Ninguém se entendeQuem ocupa áreas dentro da reserva biológica é hoje representado pela Associação dos Produtores Rurais do Vale do XV, sediada no município de Guarantã do Norte (MT). A entidade é muito bem articulada, tanto que, em menos de três meses depois da criação da reserva, entraram com um mandado de segurança contra o governo federal, pedindo a anulação da unidade de conservação ou sua transformação numa categoria de manejo que permita a presença de quem está lá dentro. “O Ibama não dialoga com o Incra nem conosco, não temos garantias de que as pessoas serão indenizadas e reassentadas”, reclama Marcos Andrade, um dos integrantes da associação.
Allan Razera, técnico do Ibama de Brasília que participou de tentativas de reuniões com a associação, nega que não tenha havido diálogo. “Por mais de duas vezes, explicamos para os moradores a importância da realização de um cadastro sócio-econômico na região para analisarmos quem tem direito a indenização. Eles aceitaram, quando nossa equipe chegou, fomos boicotados”, relata.

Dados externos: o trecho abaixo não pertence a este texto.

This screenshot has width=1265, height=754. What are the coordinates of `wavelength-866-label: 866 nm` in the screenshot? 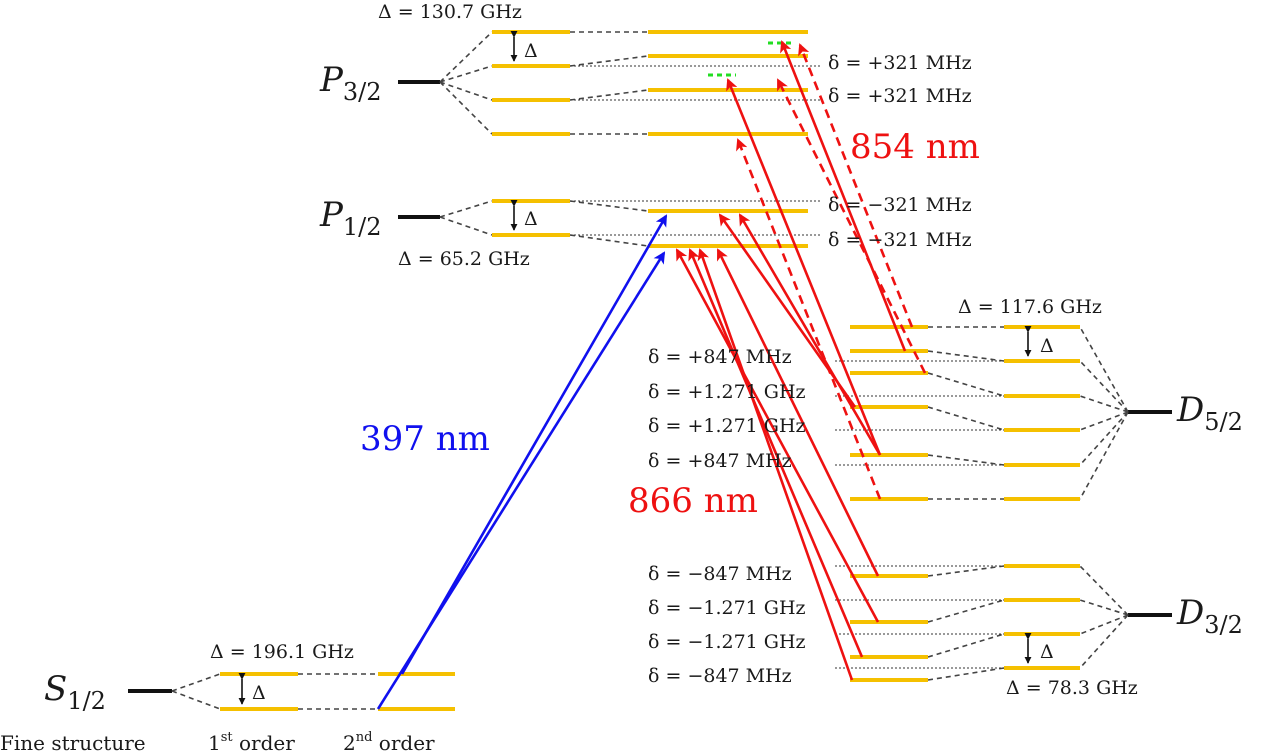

“Boicotamos porque o Ibama não trouxe nenhuma proposta para nós”, resume Andrade. No entanto, há razões mais plausíveis para que não se saiba quem de fato ocupa a área. De acordo com a própria associação, há supostamente 250 propriedades, envolvendo mil pessoas, mas nem todas moram lá por falta de infra-estrutura e acesso. Todos têm gado, estima-se que, alguns, com até nove mil cabeças, mas ninguém possui título da terra. E, como se sabe, sem título, não há indenização. “Temos prova de que as pessoas estão lá, o registro de gado. E o nosso direito de posse”, diz Andrade. Em sua visão, aliás, a do jeitinho que o governo militar ensinou, se a terra é pública, qualquer um pode entrar. “Não há grileiros porque não existiu conflito. Ninguém invadiu área nenhuma. Se a área é do governo, não tem como a nossa entrada ser ilegal”, crê.

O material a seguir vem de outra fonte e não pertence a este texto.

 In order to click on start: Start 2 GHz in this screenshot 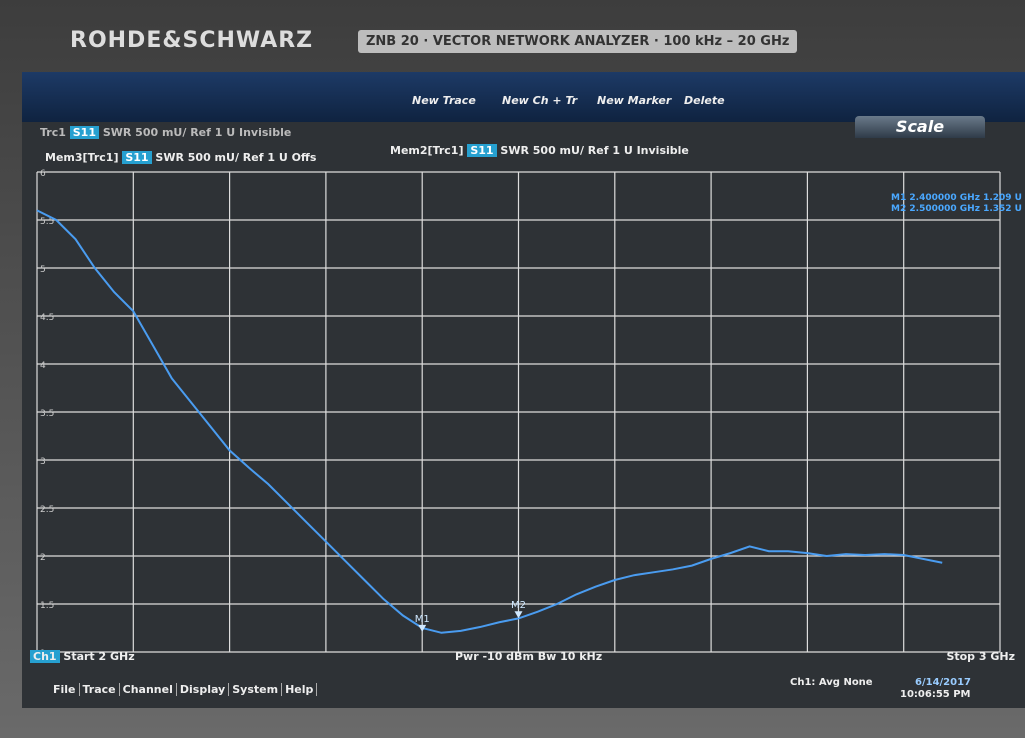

De acordo com a associação, a criação da reserva aconteceu sem diálogo e passou por cima de um projeto que previa preservação de algumas áreas. “Contratamos uma empresa para fazer levantamento das áreas produtivas. As improdutivas, como área de areia e nascentes, por exemplo, virariam reservas”, diz. O próprio relatório técnico para o plano de manejo da reserva menciona esse estudo, que abrangeu uma área de 639 mil hectares da divisa de Mato Grosso até a cidade de Castelo dos Sonhos, no Pará. Foi protocolado pelo Instituto de Terras do Pará (Interpa) em 2002, listava 194 posseiros e propunha a criação de “reservas ecológicas” num total de 119 mil hectares, em áreas que, na realidade, apenas não serviam para agropecuária.
E nesse tempo, surgiram mais problemas. Em passagem pela BR-163, uma equipe de técnicos do Ibama percebeu a construção adiantada de duas Pequenas Centrais Hidrelétricas (PCHs) nos limites da reserva biológica. Elas foram licenciadas pelo governo do Pará, que, segundo o Ibama, ainda não respondeu as solicitações de explicações ao instituto. “Percebemos desmatamento perto da unidade para a construção do lago da PCH Curuá e da PCH Buriti. Queremos que o licenciamento passe para a gente”, diz Razera. Seria bom que o governo também quisesse resolver quem ficará responsável pela área, onde, os pesquisadores sabem, por muito pouco estão todos prestes a colocar tudo no chão.